L’un des enjeux majeurs réside dans l’unicité visuelle du sceau. Lorsque plusieurs sceaux identiques circulent dans une même administration, l’image d’autorité qu’ils véhiculent devient floue : il devient impossible de savoir quel service, ou quelle autorité spécifique, est à l’origine du document. Pour une institution européenne encore jeune, cette confusion affaiblit la force symbolique du sceau, dont la fonction première est précisément de rendre l’autorité visible et identifiable.
Après quatre années de « laisser-faire » tangible, en 1962, une opération interne visant à clarifier l’usage des sceaux au sein de la Commission EURATOM est confiée au secrétaire exécutif Paul Bähr. Chargé de recenser les modèles existants, il met en évidence la présence de sceaux identiques utilisés par des services différents, ce qui posait un problème de lisibilité et de responsabilité. Il organise leur retrait, centralise la conservation des sceaux inutilisés, supervise la création de nouveaux modèles distincts et veille à ce que chaque sceau soit clairement attribué à un responsable précis. Par cette action, Paul Bähr contribue à rétablir la cohérence visuelle et symbolique des documents de la Commission, en rappelant que le sceau n’est pas un simple accessoire administratif, mais un signe d’autorité engageant l’institution. Cela nous renseigne sur l’emploi du sceau en contexte administratif…
Dans la suite des procès-verbaux, plusieurs autres empreintes de ce même sceau apparaissent . Aucune piste d’interprétation ne peut expliciter leur fonction : elles semblent valider l’authenticité de certaines annexes jointes. Mais l’action symbolique de leur scellement contraste fortement avec le contenu plutôt anodin de ces procès-verbaux. L’historique des méthodes d’authentification des actes de la Commission n’est certes pas bien documenté. En effet l’usage du sceau était devenu totalement désuet, témoin d’un exotisme passé dont personne n’avait souvenir de la symbolique qu’il portait.

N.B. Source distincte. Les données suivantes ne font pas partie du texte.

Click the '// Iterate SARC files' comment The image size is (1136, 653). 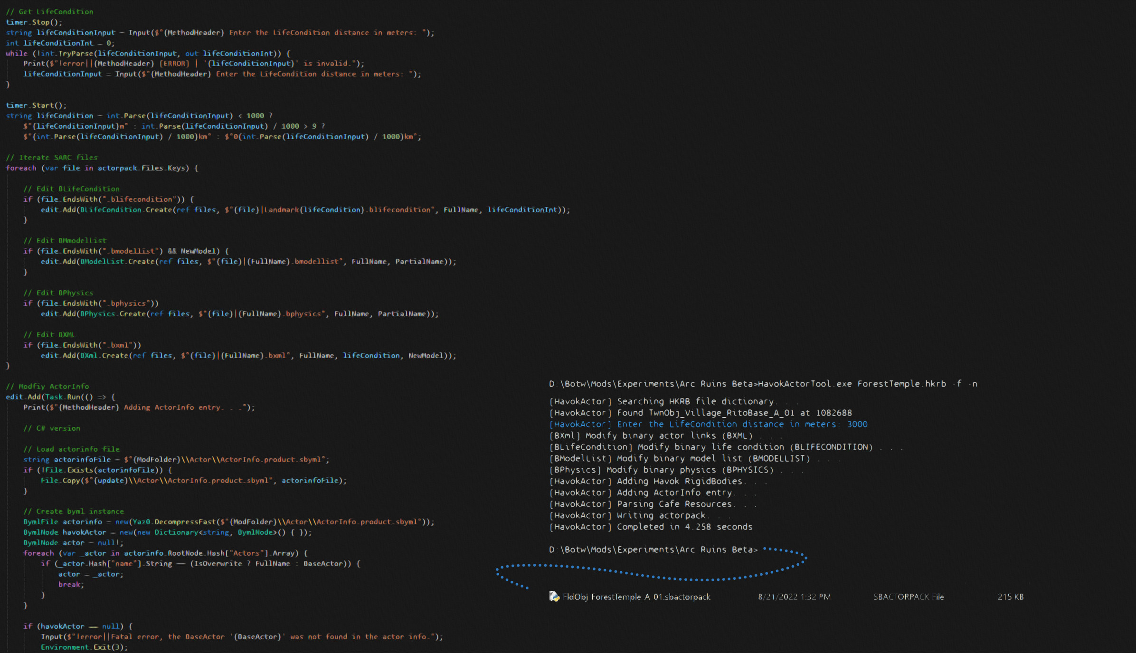(x=51, y=157)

Avec le temps, l’utilisation du sceau tend à se raréfier et à perdre sa charge symbolique initiale. Il devient un outil technique parmi d’autres, parfois remplacé par des dispositifs plus modernes de regroupement et d’authentification des documents archivistiques. Cette évolution montre que le sceau, tout en restant un objet visuel puissant, est aussi tributaire des transformations des pratiques administratives et de la mémoire institutionnelle : lorsque sa signification n’est plus explicitée, il peut devenir un vestige discret d’une culture symbolique antérieure.